The rules of the game that the gold standard requires [say] that if you have an unfavorable balance of trade, you contract your currency. That's what no government can do--they'd rather go off the gold standard. In fact, I'm convinced that if we restored the gold standard now, within six months the first country would be off it and, within three years. it would completely disappear.
I wonder to what degree we can use this to explain the PIIGS problems in Europe. Of course, they don't have a gold standard. But for a given nation in the Euro, the value of the currency is fixed: they have no means of manipulating it to take pressure off their fiscal problems.
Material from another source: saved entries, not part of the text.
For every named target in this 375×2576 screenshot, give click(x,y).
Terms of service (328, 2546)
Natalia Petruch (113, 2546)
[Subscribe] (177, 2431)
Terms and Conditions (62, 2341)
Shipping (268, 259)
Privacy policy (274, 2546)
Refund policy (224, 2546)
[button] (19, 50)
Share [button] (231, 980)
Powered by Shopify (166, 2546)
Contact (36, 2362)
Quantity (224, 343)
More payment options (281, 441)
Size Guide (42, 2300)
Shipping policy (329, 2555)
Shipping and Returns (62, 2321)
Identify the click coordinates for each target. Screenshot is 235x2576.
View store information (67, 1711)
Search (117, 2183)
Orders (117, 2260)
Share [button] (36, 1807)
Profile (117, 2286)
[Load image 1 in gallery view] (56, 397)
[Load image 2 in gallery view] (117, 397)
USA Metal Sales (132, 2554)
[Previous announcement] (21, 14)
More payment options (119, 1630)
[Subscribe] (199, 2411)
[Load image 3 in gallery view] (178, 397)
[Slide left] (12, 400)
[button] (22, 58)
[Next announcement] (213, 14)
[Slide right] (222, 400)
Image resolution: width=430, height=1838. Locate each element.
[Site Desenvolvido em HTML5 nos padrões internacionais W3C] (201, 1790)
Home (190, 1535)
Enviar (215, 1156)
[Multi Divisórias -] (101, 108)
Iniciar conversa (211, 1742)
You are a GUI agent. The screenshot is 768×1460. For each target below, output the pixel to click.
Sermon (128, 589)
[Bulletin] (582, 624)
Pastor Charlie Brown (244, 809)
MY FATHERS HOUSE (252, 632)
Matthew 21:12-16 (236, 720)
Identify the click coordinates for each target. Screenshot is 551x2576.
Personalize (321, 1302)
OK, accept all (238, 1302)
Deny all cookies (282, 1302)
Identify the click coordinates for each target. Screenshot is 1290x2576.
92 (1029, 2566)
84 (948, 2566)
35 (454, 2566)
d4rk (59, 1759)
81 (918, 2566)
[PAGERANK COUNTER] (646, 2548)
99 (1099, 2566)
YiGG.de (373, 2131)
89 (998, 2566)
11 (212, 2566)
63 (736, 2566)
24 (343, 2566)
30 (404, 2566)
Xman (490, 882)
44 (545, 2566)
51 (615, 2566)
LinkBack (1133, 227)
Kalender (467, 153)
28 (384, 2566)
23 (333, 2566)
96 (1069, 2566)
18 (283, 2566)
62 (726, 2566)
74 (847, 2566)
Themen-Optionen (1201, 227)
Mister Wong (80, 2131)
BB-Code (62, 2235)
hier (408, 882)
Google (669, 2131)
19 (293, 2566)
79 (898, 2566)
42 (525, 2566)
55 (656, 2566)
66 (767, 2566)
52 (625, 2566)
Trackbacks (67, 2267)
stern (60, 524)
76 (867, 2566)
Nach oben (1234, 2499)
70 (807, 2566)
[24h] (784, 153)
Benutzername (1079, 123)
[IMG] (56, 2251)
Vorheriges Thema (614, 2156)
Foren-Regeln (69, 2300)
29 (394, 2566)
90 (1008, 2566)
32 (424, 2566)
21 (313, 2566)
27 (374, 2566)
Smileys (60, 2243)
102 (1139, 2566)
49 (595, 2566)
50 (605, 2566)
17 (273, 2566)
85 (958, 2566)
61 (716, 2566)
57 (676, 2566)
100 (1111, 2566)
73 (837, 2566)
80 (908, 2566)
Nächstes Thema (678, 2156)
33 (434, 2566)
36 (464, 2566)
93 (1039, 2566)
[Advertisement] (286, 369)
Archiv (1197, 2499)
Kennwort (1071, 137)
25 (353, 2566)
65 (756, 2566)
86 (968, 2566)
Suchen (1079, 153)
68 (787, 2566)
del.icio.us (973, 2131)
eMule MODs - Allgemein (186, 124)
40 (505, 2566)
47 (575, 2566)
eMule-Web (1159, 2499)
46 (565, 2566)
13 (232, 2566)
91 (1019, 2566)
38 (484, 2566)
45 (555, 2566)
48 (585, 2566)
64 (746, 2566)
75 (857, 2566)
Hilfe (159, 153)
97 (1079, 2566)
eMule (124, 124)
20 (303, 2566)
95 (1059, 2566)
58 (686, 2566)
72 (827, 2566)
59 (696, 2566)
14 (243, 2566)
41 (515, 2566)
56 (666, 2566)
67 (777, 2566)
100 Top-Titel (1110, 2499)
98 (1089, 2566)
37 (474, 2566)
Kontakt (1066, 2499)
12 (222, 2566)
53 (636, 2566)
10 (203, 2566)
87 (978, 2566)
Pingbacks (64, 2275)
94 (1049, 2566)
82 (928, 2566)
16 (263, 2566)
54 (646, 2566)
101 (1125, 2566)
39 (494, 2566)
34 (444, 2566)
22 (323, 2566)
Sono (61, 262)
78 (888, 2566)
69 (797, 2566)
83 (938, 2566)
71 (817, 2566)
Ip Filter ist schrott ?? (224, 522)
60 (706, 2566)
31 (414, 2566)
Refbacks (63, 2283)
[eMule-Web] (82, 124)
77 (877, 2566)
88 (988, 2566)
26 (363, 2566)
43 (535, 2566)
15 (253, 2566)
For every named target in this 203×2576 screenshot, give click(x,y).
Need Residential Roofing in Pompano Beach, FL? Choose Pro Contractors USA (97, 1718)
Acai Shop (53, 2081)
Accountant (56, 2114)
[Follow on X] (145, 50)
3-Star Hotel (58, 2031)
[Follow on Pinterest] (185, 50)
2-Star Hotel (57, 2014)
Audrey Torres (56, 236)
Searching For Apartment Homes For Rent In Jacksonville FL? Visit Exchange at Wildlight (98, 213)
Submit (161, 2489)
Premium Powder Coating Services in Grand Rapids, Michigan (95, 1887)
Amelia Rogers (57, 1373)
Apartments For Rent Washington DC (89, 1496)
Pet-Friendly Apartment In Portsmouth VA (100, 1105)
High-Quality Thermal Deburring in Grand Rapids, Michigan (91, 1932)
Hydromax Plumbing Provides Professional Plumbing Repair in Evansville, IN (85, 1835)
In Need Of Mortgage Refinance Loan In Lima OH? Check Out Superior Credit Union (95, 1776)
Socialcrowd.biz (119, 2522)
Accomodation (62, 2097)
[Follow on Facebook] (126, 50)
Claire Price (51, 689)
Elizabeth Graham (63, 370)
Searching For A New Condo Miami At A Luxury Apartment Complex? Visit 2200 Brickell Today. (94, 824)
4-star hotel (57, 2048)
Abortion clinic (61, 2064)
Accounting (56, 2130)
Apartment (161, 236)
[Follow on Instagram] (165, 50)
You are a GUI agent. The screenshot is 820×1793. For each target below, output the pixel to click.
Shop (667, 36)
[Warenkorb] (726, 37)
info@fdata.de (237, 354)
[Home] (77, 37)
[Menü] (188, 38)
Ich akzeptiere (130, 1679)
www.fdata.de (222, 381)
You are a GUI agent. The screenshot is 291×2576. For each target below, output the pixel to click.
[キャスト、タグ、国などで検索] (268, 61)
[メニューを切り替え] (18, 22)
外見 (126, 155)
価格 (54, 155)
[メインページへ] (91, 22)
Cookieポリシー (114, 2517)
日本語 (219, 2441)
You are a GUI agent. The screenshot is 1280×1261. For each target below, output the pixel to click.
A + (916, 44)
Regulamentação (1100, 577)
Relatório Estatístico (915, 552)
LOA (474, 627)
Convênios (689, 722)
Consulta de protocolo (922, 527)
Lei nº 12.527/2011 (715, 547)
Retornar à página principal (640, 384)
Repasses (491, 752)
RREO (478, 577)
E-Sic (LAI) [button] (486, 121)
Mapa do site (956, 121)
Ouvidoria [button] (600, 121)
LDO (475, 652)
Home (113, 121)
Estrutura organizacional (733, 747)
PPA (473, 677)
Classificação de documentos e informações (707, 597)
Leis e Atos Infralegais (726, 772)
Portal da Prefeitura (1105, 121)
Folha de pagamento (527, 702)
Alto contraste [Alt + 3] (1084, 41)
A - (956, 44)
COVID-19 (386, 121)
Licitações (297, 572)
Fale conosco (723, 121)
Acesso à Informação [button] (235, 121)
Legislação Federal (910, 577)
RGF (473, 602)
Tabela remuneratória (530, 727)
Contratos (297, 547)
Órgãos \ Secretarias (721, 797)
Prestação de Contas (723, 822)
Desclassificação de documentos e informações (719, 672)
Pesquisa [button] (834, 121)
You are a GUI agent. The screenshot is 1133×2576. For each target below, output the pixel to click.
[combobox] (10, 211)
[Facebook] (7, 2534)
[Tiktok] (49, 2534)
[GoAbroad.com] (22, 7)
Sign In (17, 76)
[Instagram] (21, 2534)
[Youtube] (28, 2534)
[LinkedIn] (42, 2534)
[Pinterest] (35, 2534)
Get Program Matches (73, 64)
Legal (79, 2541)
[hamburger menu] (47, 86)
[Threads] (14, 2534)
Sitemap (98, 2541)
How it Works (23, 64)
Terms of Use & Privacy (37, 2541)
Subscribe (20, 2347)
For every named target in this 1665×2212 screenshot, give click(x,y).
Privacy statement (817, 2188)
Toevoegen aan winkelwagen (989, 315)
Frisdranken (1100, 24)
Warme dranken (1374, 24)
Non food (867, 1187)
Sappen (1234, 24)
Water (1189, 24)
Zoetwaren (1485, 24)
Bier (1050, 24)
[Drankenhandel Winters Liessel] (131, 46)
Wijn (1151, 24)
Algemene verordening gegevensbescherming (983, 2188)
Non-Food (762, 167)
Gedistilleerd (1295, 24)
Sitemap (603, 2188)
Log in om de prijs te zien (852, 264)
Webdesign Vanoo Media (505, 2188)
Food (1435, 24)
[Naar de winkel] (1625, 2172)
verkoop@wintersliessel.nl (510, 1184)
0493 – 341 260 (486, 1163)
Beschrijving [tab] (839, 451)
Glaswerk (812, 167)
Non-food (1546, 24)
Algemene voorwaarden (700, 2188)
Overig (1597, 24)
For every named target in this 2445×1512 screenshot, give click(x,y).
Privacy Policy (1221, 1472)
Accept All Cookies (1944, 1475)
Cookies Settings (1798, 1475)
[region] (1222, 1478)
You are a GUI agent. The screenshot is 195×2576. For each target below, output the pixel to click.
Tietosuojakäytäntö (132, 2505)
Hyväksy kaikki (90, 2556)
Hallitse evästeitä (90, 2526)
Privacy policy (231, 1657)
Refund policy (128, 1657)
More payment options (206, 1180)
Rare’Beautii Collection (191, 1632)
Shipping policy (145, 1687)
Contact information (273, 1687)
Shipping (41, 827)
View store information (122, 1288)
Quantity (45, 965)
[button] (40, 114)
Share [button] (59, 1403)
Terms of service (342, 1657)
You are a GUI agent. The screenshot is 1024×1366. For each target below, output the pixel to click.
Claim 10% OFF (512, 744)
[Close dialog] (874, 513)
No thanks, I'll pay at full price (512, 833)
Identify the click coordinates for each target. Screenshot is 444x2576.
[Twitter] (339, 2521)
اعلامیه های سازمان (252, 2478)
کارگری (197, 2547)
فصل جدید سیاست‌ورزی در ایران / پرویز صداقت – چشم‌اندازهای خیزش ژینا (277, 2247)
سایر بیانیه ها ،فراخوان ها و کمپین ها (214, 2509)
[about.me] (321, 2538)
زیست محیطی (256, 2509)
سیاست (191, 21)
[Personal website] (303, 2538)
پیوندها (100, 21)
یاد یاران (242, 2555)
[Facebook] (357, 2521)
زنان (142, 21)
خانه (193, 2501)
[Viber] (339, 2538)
What Hayek said is that the bubbles popped pretty early on (which is a good thing) because they could not be maintained and continued by the institutions that existed back then. That the bubbles popped is a good thing. A gold standard keeps the inflation stable, because gold can't be printed. Hayek goes on to say that a gold standard would not work because governments have an incentive to "cheat" and blow up giant bubbles, which cannot be done successfully with a gold standard.
I think that currency should not be issued by governments at all, the absence of government issued money would mean competing currencies, and in a situation where gold competes with other currencies, gold often wins the confidence of the people.
That would be an interesting item to deregulate. I've always been fascinated that the U.S. government doesn't mandate an official language [1] and just incidentally uses English for most purposes (with Spanish becoming increasingly relevant). As far as I can tell, it hasn't caused any major problems for the country and may be a better way to handle the issue. Could currency be the same way?
[1] Language being another item that governments tend to regulate.
I don't have a link handy on my phone, but The Economist discusses this issue in an article this week about Europe's existential crisis with the currency system. I think one of Italy's ministers mentions joining the EU specifically to force the parliament to quit running budget deficits, so tying their own hands was probably part of the deal for everyone to some extent.
and yet countries have gone on the gold standard before and maintained it for hundreds of years.
many countries have also accepted having the value of their currency set to a standard beyond their control. China's was pegged to the dollar for a long time, despite its long term debasement by the US, which has lost a lot of its value since it became the reserve currency at Bretton Woods.
It turns out that gold doesn't screw you over as much as relying upon the US dollar.
I wonder to what degree we can use this to explain the PIIGS problems in Europe. Of course, they don't have a gold standard. But for a given nation in the Euro, the value of the currency is fixed: they have no means of manipulating it to take pressure off their fiscal problems.